One good thing Huckabee has going for him is that he’s proven himself good at beating the “Clinton machine.” He’s also a clear conservative on issues like abortion and gay marriage, something I admire him for, but his record on fiscal issues is anything but. And up until recently, his views on illegal immigration were at odds with the conservative base. But after the release of his “official” plan for illegal immigration, where he made concessions which he hopes will appeal to the base, he’s gotten the endorsement of Jim Gilchrist, founder of the border-protecting Minutemen Project.
There are things about Huckabee to like, but there’s a lot more about him not to like, in my opinion. The fiscal liberal in him is obviously one thing, and his wishy washy position on immigration is another, but several things he’s said recently have given conservatives cause for alarm as to whether or not Huckabee is ready for the national stage. A few examples:
After [The Politico’s David Paul] Kuhn explained the NIE’s findings to Huckabee, Huckabee seemed confused about what it meant.
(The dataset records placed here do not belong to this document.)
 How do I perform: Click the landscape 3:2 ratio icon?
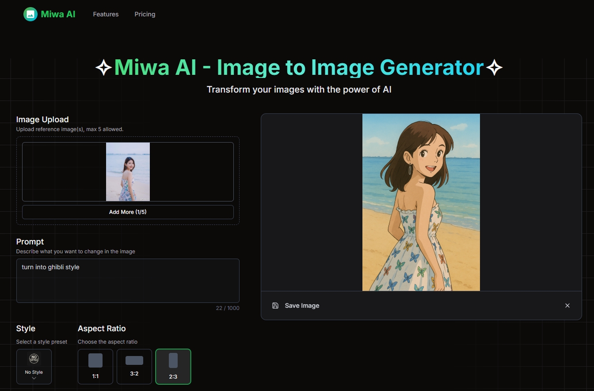tap(134, 360)
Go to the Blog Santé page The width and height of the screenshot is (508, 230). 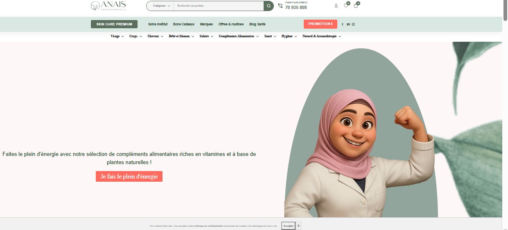click(x=257, y=24)
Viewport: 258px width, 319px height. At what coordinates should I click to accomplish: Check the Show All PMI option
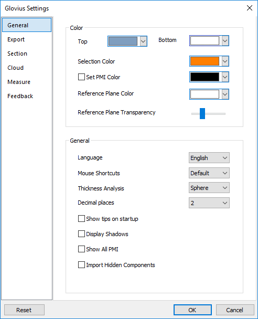click(81, 249)
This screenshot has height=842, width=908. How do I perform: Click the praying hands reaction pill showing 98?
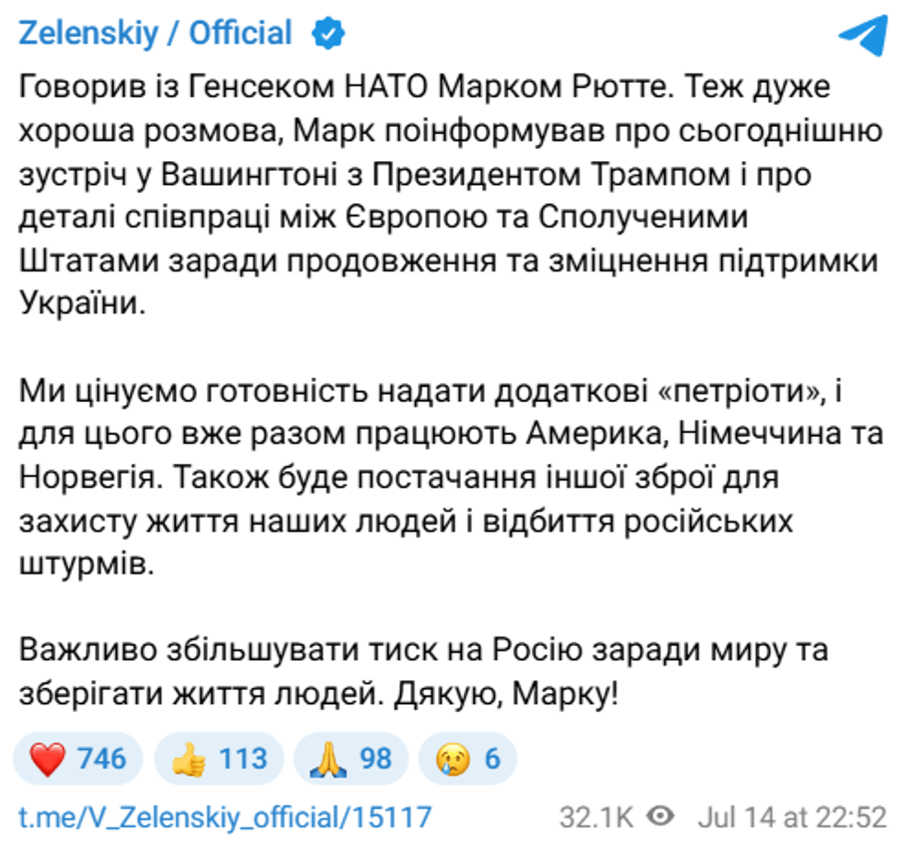(x=350, y=757)
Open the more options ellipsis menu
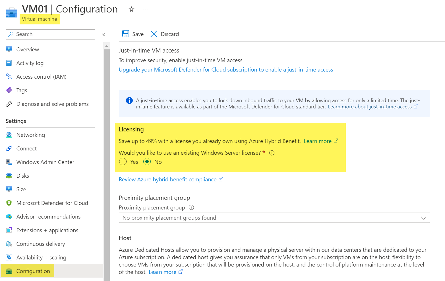Image resolution: width=445 pixels, height=281 pixels. coord(145,9)
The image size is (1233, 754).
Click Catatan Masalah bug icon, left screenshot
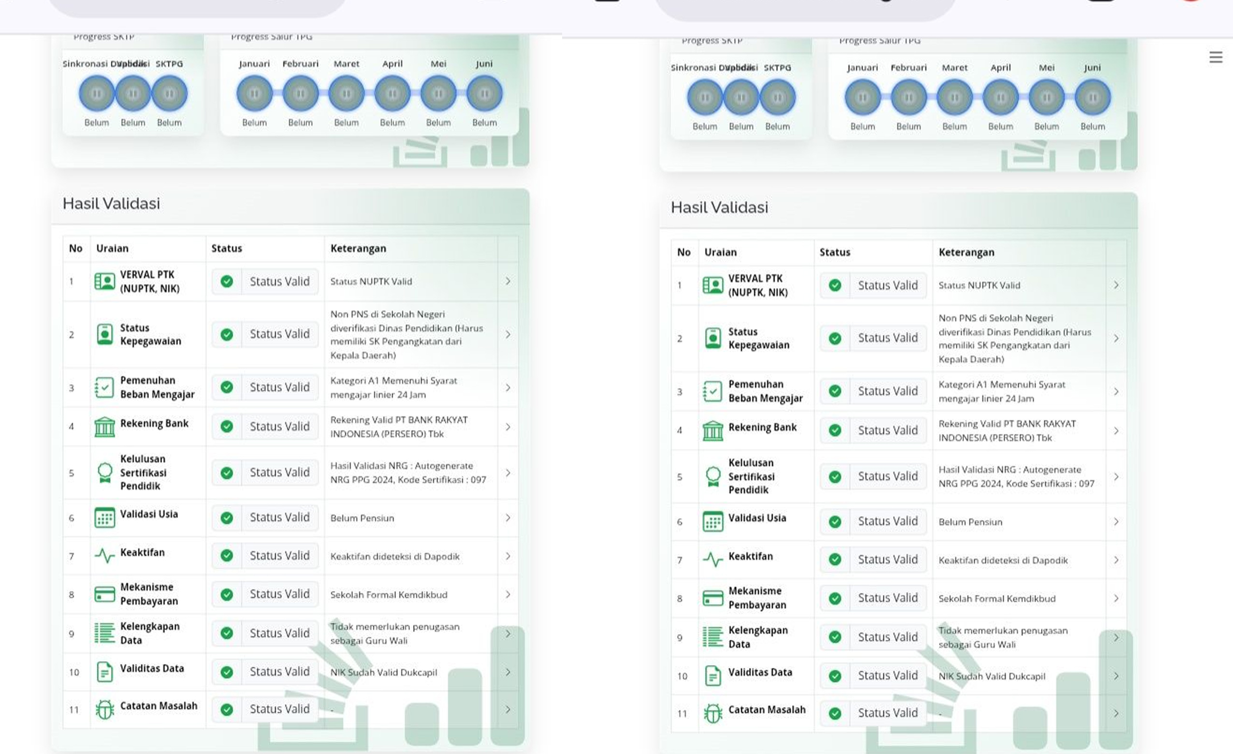[x=105, y=709]
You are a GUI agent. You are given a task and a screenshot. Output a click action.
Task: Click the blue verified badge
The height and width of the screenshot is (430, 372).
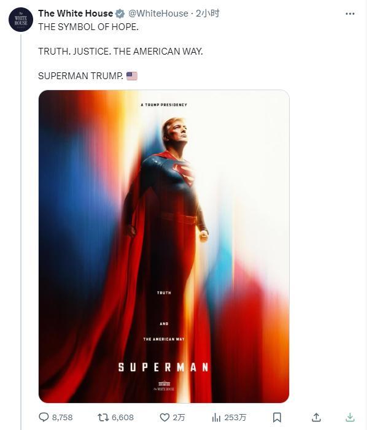[120, 13]
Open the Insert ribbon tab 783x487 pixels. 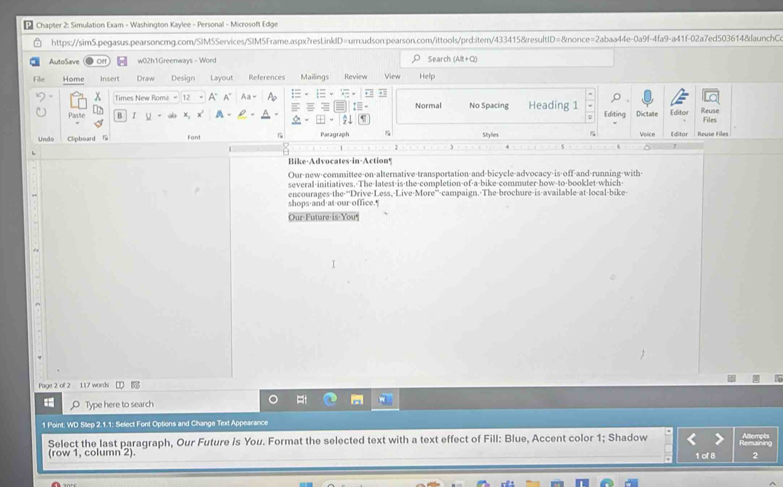109,78
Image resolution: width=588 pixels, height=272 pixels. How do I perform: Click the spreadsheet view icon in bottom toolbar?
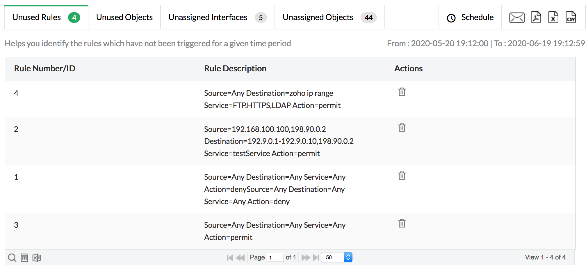click(x=24, y=257)
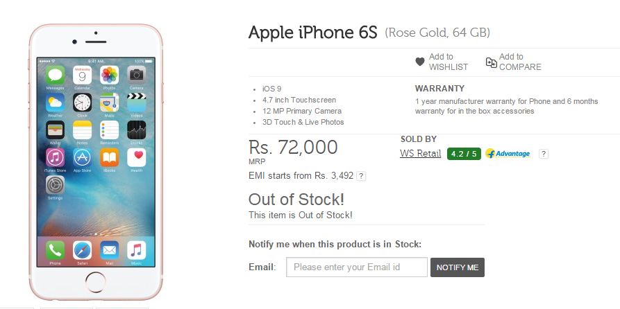Image resolution: width=620 pixels, height=309 pixels.
Task: Click the Add to COMPARE text link
Action: click(x=519, y=62)
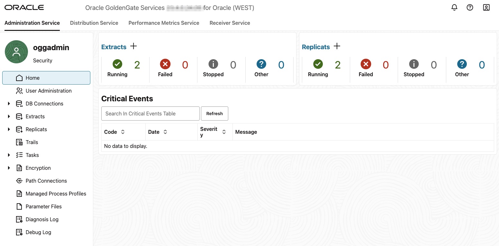The width and height of the screenshot is (499, 246).
Task: Click the plus icon to add Extract
Action: [133, 46]
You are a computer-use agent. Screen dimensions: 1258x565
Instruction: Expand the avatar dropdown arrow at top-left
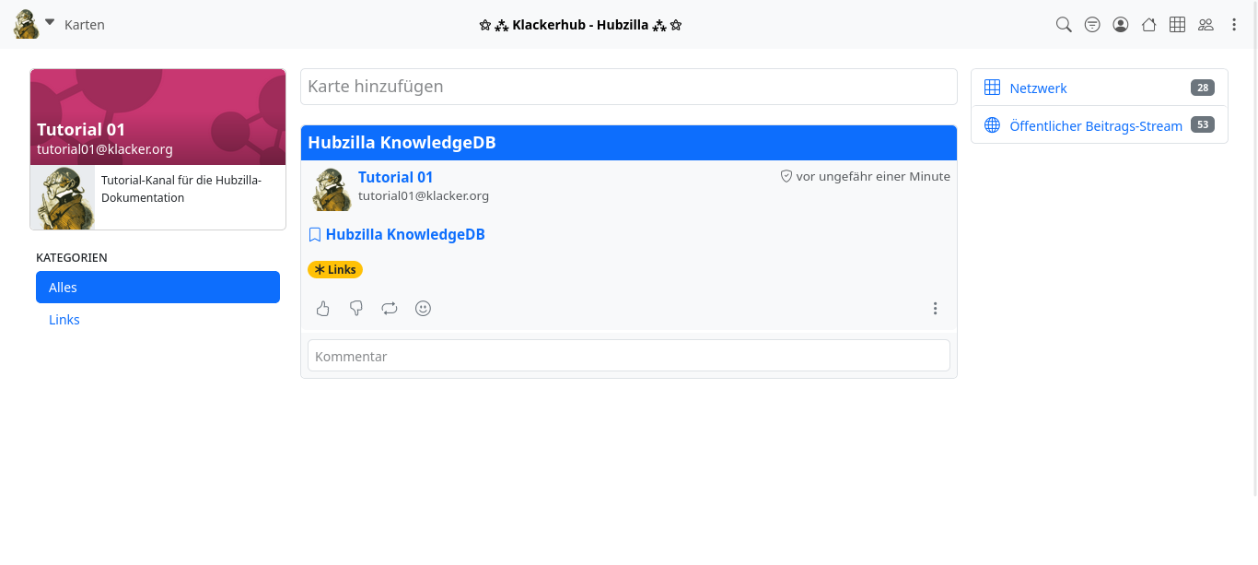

Beyond doing nothing to resolve doubts about his foreign policy qualifications, the exchange underscores the fact that Huckabee doesn’t really have much of a campaign, in the sense that Giuliani and Romney have campaigns, with teams of advisers and carefully-thought-out policy positions. In important ways, he has been flying by the seat of his pants, relying on his unequaled talents as a retail campaigner. But now that he is leading in Iowa, and moving up nationally as well, the deficiencies of his campaign might come more and more into the spotlight.
2) Case in point: His admission today that his views on the Cuba embargo have changed now (he used to be against it, and now he’s for it) because he’s “running for president” – a clear admission if there ever was one from a candidate that he’ll change his positions to whatever in an attempt to get elected …
3) … which he’s done on the issues of Gitmo and waterboarding, too.
4) And that’s in addition to the switcheroni he’s done on immigration, which I mentioned earlier.
But hey, all candidates flip flop, and come off as ignorant sometimes, right? Sure they do. Even if Huck hadn’t flip flopped, or shown ignorance on the NIE, the concerns many conservatives have about Huckabee wouldn’t – and shouldn’t – go away. Jonah Goldberg summed up the problems with Mike Huckabee in a piece he did on the Huckster and Ron Paul last month:
What’s troubling about The Man From Hope 2.0 is what he represents. Huckabee represents compassionate conservatism on steroids. A devout social conservative on issues such as abortion, school prayer, homosexuality and evolution, Huckabee is a populist on economics, a fad-follower on the environment and an all-around do-gooder who believes that the biblical obligation to do “good works” extends to using government — and your tax dollars — to bring us closer to the Kingdom of Heaven on Earth.
For example, Huckabee has indicated he would support a nationwide federal ban on public smoking. Why? Because he’s on a health kick, thinks smoking is bad and believes the government should do the right thing.
Just tonight we learn via Drudge (h/t: HH) that the Democrats (and MSM) are salivating over the possiblity of having Huckabee as the Republican candidate next year, and have instructed their candidates not to pile on to any criticism leveled at him by his Republican rivals, which is a clear indication of the lack of confidence in they have in their own candidates, so much so that they have to wish for a weak candidate to be the opposition’s nominee. No doubt this CNN/Research Opinion poll released today (h/t: Flopping Aces), which shows Huckabee losing in double digits to any of the “big three” Dems running, reinforced that position among top Dems.
As Ericka Andersen at RedState posted, even with all his baggage, he’s still a likeable guy – but likeable guys don’t always make good presidents. Such is the case with Mike Huckabee.